Source excerpt:
* start *
Project: Metadata Management in Complex Enterprise Data Landscapes

Rebecca Eichler, M.Sc.
Email | LinkedIn | Personal Website
Project status: finished

Problem Statement

Enormous amounts of data are generated today within companies through, for instance, the Internet of  Things (IoT) and Industry 4.0 initiatives. This data contains a potential value which may lead to new  insights, the discovery of new business models or the expansion into new markets. The potential data value can, however, only be exploited if the company’s employees can find, access and use it for their respective use cases. However, it has been reported that up to two thirds of data in the enterprises remains unused. Therefore, data democratization initiatives with the goal of empowering and motivating employees to find, understand, access, use and share data across the company, are gaining importance. To drive democratization aspects such as data sharing across the company, the use of enterprise data marketplaces has been proposed. In general, data marketplaces are metadata-driven self-service platforms for trading data and data related services. The enterprise data marketplace is specifically designed to facilitate the exchange of data and data related services within a company between company employees. Most research, however, focuses on the use of marketplaces between institutions, i.e. external marketplaces as opposed to the enterprise/internal data marketplace. Therefore this research project aims to identify the characteristics and challenges of the enterprise data marketplace, and to propose marketplace concepts in which these challenges are addressed and the marketplace leverages existent infrastructure, such as the existent metadata management tools which provide functionality and metadata which is required in the marketplace.
* end *
Parts of the exercise:
(A) In the metadata management project description, what share of enterprise data has been reported to remain unused?
(B) Carry the metadata management project description forward, starting after its last sentence.

Data:
* start *
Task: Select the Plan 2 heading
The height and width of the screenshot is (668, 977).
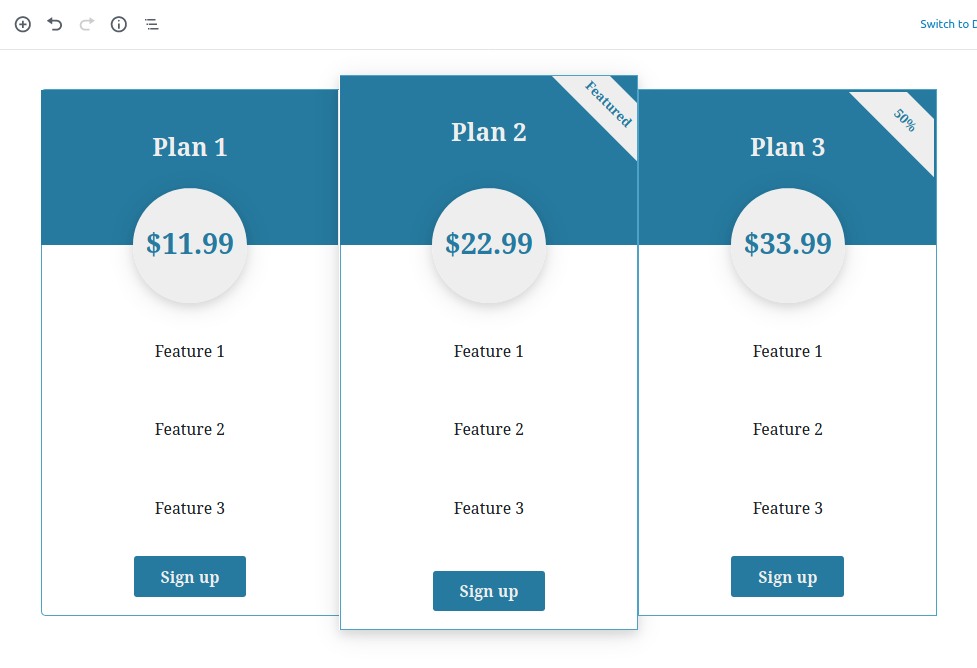Action: pos(489,132)
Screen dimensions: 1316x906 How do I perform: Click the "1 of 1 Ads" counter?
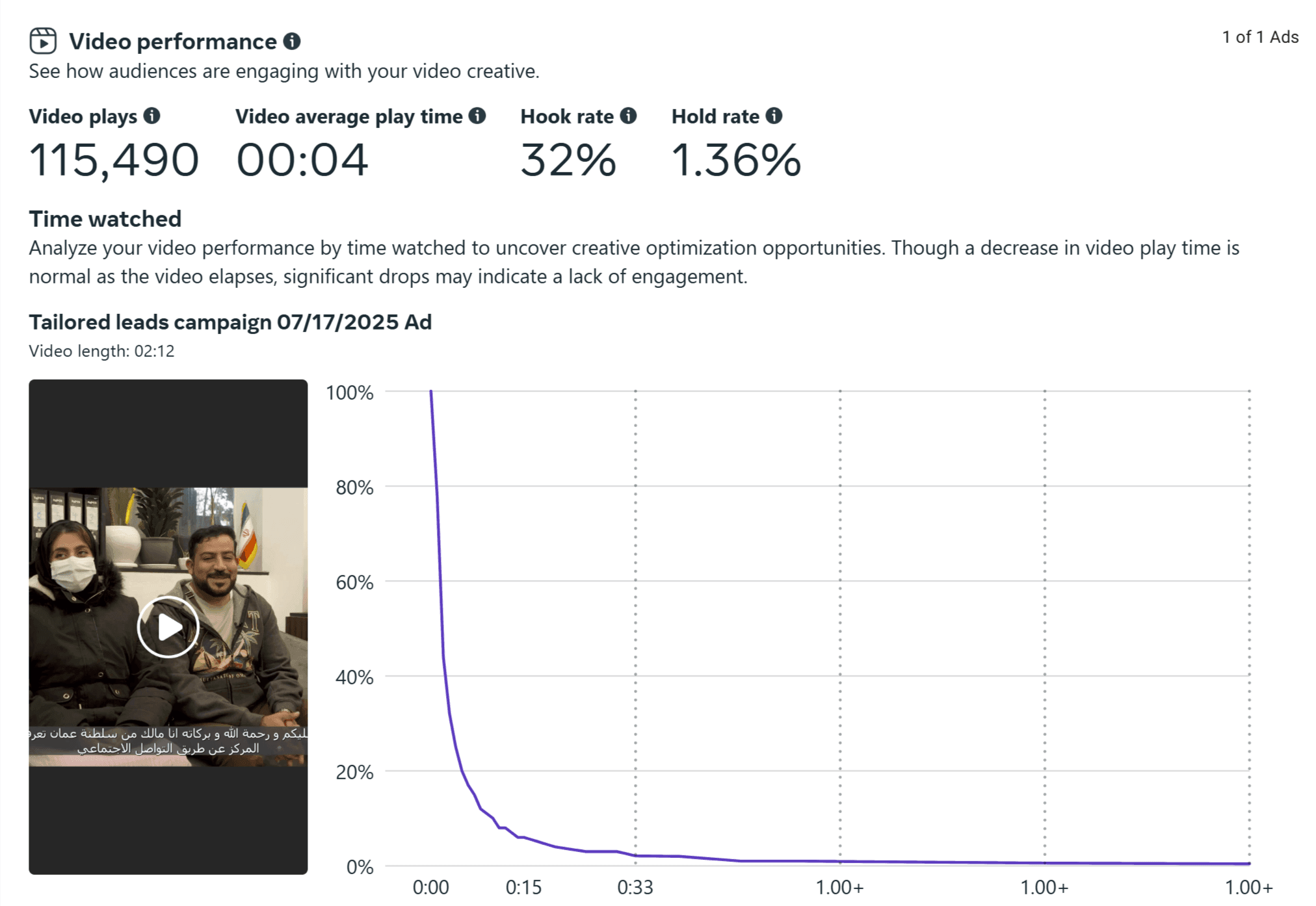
* end *
Outputs by task:
(A) Up to two thirds.

(B)
Solutions

To this end, we have examined the current data consumers’ processes for finding, understanding, and accessing data in companies without a marketplace, and which challenges arise throughout these. Consequently, how a marketplace addresses the data consumer challenges was reviewed. Similarly, the data provider’s processes for sharing data were highlighted, as well as the challenges they pose and what role the marketplace could play in them. In addition, characteristics and requirements for the internal data marketplace were identified. Further results include a functionality framework, a platform architecture and an integration architecture that shows how the marketplace can be embedded in the existent enterprise system landscape. Thereby the focus was laid on metadata management within the marketplace, i.e., which metadata already exists in the company and can be leveraged in the marketplace, and which tools provide which metadata. This also includes how metadata can be exchanged between tools and how the marketplace can provide an integrated view on the existent metadata to provide a comprehensive understanding of the data to data consumers.

Before the data marketplace became the focus topic of this research project, research was conducted on metadata management in the context of data lakes, as an extension of the Project “Data Lake Architecture”. More specifically the topic how metadata can be modeled flexibly to support a variety of use cases in the data lake was addressed.

Key Publications

Context Data Marketplace:

  • Eichler, R., Gröger, C., Hoos, E., C., Stach, Schwarz, H.: “Establishing the Enterprise Data Marketplace: Characteristics, Architecture, and Challenges.” Presented at the workshop on data science for data marketplaces in conjunction with the 48th international conference on very large data bases (DSDM@VLDB 2022)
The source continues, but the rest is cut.